Screenshot grounding data:
::::

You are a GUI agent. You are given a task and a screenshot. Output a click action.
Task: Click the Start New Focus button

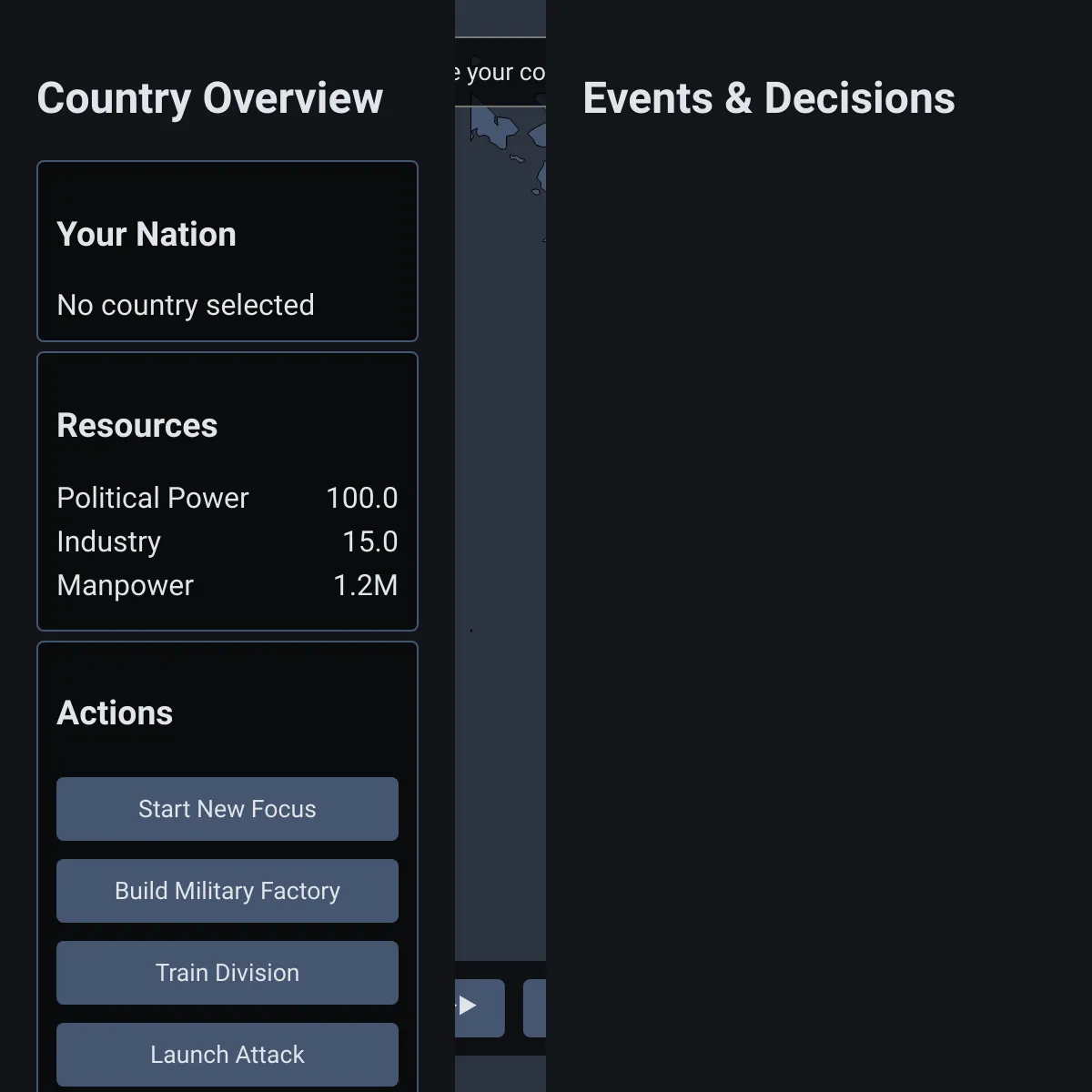[x=228, y=809]
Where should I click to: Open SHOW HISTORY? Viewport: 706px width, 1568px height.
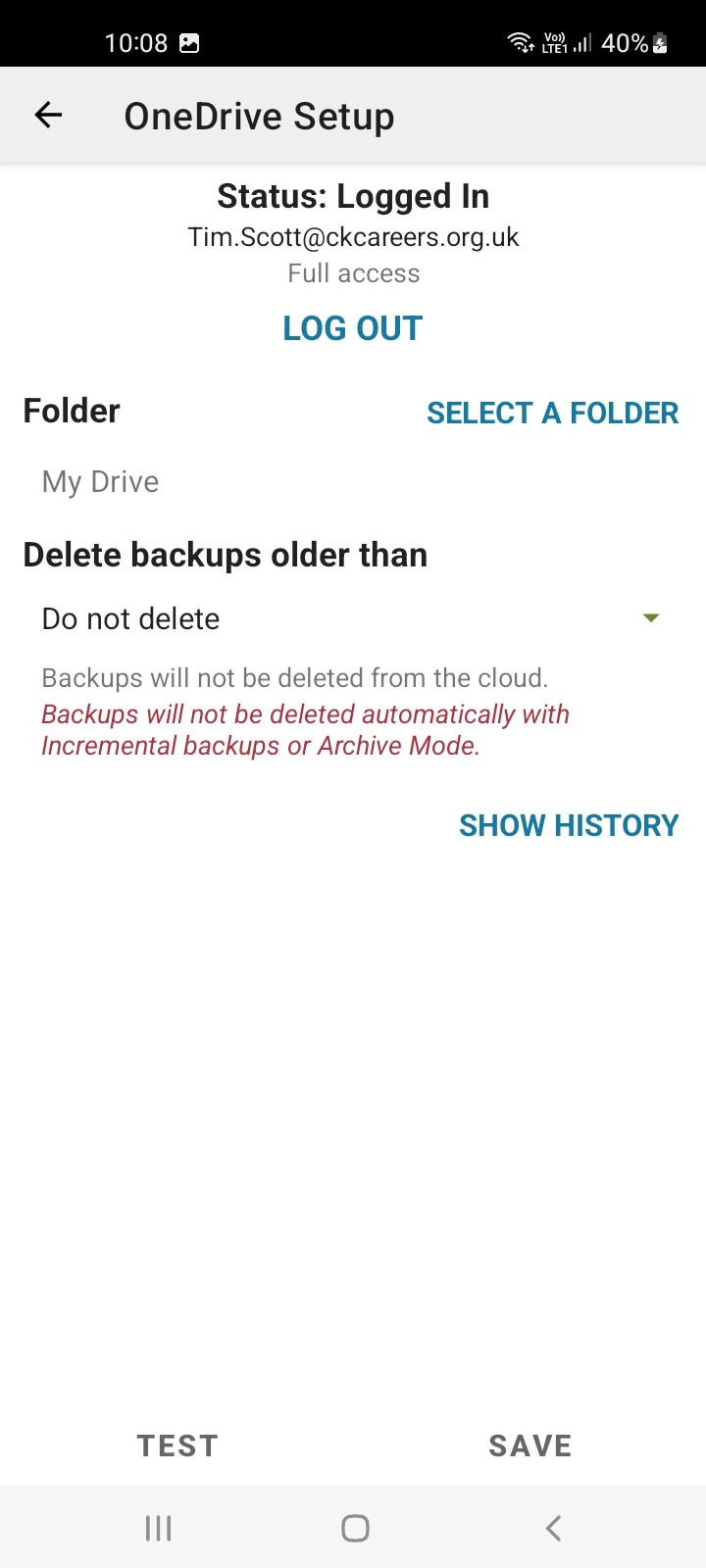click(569, 825)
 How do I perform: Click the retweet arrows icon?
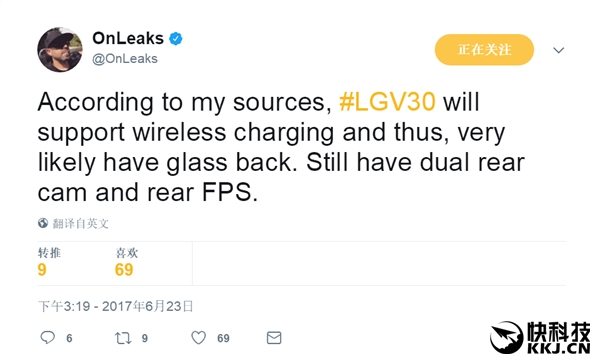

::::

• [WORK REQUEST]
The lines wanted run from the line containing "Task: Click the Start New Focus button" through the end of the entries; return them exactly, both ends included, and keep pictures out.

• [SOLVED PROBLEM]
Task: Click the Start New Focus button

[x=228, y=809]
Where should I click to: Open SHOW HISTORY? Viewport: 706px width, 1568px height.
click(569, 825)
 How do I perform: Click the retweet arrows icon?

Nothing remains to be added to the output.